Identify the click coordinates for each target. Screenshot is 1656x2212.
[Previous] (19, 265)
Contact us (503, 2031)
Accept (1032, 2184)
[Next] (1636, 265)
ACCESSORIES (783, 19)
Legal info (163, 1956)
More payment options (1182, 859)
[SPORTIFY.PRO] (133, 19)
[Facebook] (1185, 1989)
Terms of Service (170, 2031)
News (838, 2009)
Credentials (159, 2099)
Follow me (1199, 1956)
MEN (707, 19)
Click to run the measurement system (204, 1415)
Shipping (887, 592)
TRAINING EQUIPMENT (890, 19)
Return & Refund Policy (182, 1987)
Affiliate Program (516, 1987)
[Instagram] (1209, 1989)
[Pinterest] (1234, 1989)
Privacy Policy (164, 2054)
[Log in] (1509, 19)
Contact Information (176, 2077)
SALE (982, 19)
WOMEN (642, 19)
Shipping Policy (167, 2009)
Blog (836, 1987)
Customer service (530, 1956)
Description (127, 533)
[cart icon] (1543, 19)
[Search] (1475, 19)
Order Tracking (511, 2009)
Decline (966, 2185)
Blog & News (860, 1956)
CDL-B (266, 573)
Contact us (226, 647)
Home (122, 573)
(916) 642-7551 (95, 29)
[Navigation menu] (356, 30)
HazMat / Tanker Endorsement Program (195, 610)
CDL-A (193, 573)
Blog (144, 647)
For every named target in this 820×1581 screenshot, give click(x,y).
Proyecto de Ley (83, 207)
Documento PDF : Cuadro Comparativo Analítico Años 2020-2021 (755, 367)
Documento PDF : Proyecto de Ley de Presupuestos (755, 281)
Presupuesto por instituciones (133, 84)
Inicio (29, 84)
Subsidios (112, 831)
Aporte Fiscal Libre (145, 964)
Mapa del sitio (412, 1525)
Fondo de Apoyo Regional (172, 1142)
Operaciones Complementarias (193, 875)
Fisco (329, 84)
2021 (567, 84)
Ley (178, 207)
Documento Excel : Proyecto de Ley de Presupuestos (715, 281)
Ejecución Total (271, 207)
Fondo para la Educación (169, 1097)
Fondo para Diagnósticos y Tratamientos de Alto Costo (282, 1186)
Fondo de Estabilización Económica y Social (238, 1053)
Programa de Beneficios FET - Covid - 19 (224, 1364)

PROBLEM DETAILS: Please give the listing above once more, word for word.

RESULT OF THIS TASK:
Identify the click coordinates for each target. Screenshot is 1656x2212.
[Previous] (19, 265)
Contact us (503, 2031)
Accept (1032, 2184)
[Next] (1636, 265)
ACCESSORIES (783, 19)
Legal info (163, 1956)
More payment options (1182, 859)
[SPORTIFY.PRO] (133, 19)
[Facebook] (1185, 1989)
Terms of Service (170, 2031)
News (838, 2009)
Credentials (159, 2099)
Follow me (1199, 1956)
MEN (707, 19)
Click to run the measurement system (204, 1415)
Shipping (887, 592)
TRAINING EQUIPMENT (890, 19)
Return & Refund Policy (182, 1987)
Affiliate Program (516, 1987)
[Instagram] (1209, 1989)
[Pinterest] (1234, 1989)
Privacy Policy (164, 2054)
[Log in] (1509, 19)
Contact Information (176, 2077)
SALE (982, 19)
WOMEN (642, 19)
Shipping Policy (167, 2009)
Blog (836, 1987)
Customer service (530, 1956)
Description (127, 533)
[cart icon] (1543, 19)
[Search] (1475, 19)
Order Tracking (511, 2009)
Decline (966, 2185)
Blog & News (860, 1956)
CDL-B (266, 573)
Contact us (226, 647)
Home (122, 573)
(916) 642-7551 (95, 29)
[Navigation menu] (356, 30)
HazMat / Tanker Endorsement Program (195, 610)
CDL-A (193, 573)
Blog (144, 647)
For every named target in this 820×1581 screenshot, give click(x,y).
Proyecto de Ley (83, 207)
Documento PDF : Cuadro Comparativo Analítico Años 2020-2021 (755, 367)
Documento PDF : Proyecto de Ley de Presupuestos (755, 281)
Presupuesto por instituciones (133, 84)
Inicio (29, 84)
Subsidios (112, 831)
Aporte Fiscal Libre (145, 964)
Mapa del sitio (412, 1525)
Fondo de Apoyo Regional (172, 1142)
Operaciones Complementarias (193, 875)
Fisco (329, 84)
2021 (567, 84)
Ley (178, 207)
Documento Excel : Proyecto de Ley de Presupuestos (715, 281)
Ejecución Total (271, 207)
Fondo para la Educación (169, 1097)
Fondo para Diagnósticos y Tratamientos de Alto Costo (282, 1186)
Fondo de Estabilización Económica y Social (238, 1053)
Programa de Beneficios FET - Covid - 19 (224, 1364)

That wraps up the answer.